Task prompt: Using the material below, print the line that contains "OK, GOT IT (281, 2566)", the line that contains "Maurer, Perault Promoted", and every line in between, exactly and nothing else.

Extracted entries:

-*-

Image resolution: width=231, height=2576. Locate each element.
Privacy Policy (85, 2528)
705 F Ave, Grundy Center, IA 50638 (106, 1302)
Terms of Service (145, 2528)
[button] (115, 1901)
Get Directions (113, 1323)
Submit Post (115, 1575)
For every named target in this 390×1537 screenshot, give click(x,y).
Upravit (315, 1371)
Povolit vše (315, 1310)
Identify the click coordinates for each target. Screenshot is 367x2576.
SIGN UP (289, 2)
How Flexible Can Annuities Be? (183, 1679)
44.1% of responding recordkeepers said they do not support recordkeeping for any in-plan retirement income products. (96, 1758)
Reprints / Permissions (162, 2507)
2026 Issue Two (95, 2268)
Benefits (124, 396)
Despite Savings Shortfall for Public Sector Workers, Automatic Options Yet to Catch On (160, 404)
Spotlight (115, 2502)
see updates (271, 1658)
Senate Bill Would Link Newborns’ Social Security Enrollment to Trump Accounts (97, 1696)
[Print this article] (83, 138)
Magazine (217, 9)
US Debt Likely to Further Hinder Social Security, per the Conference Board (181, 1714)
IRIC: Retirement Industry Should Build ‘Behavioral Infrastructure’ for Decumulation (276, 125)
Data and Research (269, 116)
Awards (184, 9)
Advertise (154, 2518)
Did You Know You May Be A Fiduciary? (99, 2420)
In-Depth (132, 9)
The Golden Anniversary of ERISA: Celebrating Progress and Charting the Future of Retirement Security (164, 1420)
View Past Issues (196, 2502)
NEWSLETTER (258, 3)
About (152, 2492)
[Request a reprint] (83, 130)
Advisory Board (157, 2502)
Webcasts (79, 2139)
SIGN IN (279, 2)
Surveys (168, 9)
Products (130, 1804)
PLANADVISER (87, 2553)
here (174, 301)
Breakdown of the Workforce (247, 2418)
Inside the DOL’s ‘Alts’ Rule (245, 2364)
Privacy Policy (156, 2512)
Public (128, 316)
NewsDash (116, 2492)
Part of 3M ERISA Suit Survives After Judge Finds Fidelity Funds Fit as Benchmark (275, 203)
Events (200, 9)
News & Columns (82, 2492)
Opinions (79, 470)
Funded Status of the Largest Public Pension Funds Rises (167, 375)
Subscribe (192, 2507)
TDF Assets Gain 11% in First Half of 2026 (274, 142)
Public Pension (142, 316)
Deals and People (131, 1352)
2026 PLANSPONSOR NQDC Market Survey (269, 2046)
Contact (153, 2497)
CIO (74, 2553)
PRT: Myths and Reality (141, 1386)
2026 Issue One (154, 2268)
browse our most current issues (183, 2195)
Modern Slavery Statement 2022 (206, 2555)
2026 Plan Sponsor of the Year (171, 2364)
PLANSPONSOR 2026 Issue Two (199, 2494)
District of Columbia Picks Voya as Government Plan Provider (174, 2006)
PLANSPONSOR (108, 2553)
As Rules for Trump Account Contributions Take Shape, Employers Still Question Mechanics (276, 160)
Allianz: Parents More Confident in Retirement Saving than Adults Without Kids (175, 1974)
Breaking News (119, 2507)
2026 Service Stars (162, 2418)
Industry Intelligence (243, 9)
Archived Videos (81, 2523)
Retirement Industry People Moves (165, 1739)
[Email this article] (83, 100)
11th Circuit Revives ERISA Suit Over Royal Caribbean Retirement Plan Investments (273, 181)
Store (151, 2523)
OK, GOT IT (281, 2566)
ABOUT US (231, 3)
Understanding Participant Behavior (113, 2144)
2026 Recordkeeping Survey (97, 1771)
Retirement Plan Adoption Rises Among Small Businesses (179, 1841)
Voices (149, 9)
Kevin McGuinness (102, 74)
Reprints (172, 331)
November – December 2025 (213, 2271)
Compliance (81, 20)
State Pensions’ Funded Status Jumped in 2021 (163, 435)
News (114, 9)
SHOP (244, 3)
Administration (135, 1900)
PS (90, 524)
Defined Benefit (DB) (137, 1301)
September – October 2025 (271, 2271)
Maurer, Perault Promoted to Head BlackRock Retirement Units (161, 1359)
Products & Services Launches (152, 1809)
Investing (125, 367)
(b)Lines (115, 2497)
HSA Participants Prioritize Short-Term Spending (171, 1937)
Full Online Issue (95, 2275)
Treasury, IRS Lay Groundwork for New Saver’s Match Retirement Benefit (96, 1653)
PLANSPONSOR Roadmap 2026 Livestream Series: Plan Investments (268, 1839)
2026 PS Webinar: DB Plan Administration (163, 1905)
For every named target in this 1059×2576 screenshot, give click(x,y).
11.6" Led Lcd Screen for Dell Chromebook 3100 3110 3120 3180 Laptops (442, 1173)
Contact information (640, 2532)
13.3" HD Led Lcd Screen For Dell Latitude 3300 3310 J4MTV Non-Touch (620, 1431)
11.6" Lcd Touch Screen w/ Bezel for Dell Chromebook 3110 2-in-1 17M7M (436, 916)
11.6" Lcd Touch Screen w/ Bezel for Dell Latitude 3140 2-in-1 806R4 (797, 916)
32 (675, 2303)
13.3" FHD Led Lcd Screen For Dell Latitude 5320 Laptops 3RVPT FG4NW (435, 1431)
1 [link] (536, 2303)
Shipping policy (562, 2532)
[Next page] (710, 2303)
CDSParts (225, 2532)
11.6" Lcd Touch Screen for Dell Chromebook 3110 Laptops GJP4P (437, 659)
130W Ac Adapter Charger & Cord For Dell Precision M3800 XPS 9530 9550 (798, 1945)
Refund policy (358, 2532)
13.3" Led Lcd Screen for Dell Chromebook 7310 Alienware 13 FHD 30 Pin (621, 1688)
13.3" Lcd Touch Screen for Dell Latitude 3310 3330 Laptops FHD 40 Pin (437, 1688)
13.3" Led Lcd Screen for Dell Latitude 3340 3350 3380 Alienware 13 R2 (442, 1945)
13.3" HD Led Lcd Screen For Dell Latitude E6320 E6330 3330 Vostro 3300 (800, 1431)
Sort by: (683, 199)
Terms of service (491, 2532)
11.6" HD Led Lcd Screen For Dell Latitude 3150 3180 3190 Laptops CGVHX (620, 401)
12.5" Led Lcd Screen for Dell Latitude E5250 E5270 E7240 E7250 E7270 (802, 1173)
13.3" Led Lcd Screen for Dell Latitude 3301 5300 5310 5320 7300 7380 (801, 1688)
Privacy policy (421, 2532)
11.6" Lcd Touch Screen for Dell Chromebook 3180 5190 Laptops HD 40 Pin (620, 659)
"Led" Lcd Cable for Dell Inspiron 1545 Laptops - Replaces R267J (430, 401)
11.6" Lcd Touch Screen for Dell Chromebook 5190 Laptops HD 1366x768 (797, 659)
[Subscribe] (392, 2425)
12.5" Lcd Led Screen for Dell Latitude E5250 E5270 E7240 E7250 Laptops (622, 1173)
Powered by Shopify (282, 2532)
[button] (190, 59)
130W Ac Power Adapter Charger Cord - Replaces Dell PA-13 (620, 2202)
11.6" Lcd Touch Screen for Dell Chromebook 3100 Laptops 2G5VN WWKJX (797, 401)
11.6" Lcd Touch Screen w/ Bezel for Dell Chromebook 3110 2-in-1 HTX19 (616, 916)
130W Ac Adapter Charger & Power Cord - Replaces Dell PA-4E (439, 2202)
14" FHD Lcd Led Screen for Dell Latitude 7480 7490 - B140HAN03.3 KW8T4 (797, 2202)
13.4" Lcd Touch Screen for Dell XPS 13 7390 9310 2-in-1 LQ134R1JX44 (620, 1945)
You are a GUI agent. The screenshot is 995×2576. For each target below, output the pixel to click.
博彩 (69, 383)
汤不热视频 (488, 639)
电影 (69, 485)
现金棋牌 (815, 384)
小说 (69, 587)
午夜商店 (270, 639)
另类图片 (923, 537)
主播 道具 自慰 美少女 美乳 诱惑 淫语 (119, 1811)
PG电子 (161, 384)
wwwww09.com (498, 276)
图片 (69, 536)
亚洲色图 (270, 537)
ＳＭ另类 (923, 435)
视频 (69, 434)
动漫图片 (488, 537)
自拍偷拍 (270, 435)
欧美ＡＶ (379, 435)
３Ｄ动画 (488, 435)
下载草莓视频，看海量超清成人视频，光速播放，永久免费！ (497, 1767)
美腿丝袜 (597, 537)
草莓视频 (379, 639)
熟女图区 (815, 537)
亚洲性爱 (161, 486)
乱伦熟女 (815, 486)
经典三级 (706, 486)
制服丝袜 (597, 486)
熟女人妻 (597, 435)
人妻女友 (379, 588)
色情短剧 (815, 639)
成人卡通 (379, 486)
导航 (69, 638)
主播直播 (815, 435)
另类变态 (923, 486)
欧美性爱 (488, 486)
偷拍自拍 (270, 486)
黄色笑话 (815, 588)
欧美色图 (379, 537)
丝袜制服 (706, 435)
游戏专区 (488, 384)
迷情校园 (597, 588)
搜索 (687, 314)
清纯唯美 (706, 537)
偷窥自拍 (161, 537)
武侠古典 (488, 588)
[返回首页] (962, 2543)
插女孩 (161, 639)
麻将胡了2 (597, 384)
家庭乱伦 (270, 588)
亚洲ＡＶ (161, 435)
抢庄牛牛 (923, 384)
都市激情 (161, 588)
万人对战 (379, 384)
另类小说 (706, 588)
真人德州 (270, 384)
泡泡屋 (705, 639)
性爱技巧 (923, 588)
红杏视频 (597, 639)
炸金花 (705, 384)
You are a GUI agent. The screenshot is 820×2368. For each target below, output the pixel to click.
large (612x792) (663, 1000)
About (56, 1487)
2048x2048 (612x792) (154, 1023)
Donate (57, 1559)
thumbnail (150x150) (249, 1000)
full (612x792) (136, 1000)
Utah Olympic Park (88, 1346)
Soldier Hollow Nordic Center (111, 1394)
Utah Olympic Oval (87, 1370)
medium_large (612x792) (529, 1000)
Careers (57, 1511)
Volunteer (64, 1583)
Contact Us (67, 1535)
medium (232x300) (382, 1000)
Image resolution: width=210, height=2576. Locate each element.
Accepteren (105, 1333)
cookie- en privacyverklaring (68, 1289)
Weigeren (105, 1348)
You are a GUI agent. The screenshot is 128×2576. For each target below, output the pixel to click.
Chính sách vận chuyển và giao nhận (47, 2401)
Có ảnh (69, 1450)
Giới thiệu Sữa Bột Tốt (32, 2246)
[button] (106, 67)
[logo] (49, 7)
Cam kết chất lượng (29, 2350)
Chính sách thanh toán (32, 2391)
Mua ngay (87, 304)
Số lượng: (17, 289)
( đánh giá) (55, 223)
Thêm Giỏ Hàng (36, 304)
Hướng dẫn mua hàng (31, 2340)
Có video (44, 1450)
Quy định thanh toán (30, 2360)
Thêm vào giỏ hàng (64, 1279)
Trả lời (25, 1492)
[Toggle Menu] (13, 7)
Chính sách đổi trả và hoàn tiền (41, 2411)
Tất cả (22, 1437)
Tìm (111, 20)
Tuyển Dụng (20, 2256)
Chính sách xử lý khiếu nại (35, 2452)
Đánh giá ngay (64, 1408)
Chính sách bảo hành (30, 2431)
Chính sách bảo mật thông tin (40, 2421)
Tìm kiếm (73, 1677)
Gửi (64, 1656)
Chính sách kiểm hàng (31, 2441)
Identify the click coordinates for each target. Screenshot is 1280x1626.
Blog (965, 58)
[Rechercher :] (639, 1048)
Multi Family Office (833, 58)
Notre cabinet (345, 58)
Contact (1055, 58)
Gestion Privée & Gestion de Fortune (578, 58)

-*-

Exercise result:
OK, GOT IT (281, 2566)
ABOUT US (231, 3)
Understanding Participant Behavior (113, 2144)
2026 Recordkeeping Survey (97, 1771)
Retirement Plan Adoption Rises Among Small Businesses (179, 1841)
Voices (149, 9)
Kevin McGuinness (102, 74)
Reprints (172, 331)
November – December 2025 (213, 2271)
Compliance (81, 20)
State Pensions’ Funded Status Jumped in 2021 (163, 435)
News (114, 9)
SHOP (244, 3)
Administration (135, 1900)
PS (90, 524)
Defined Benefit (DB) (137, 1301)
September – October 2025 (271, 2271)
Maurer, Perault Promoted to Head BlackRock Retirement Units (161, 1359)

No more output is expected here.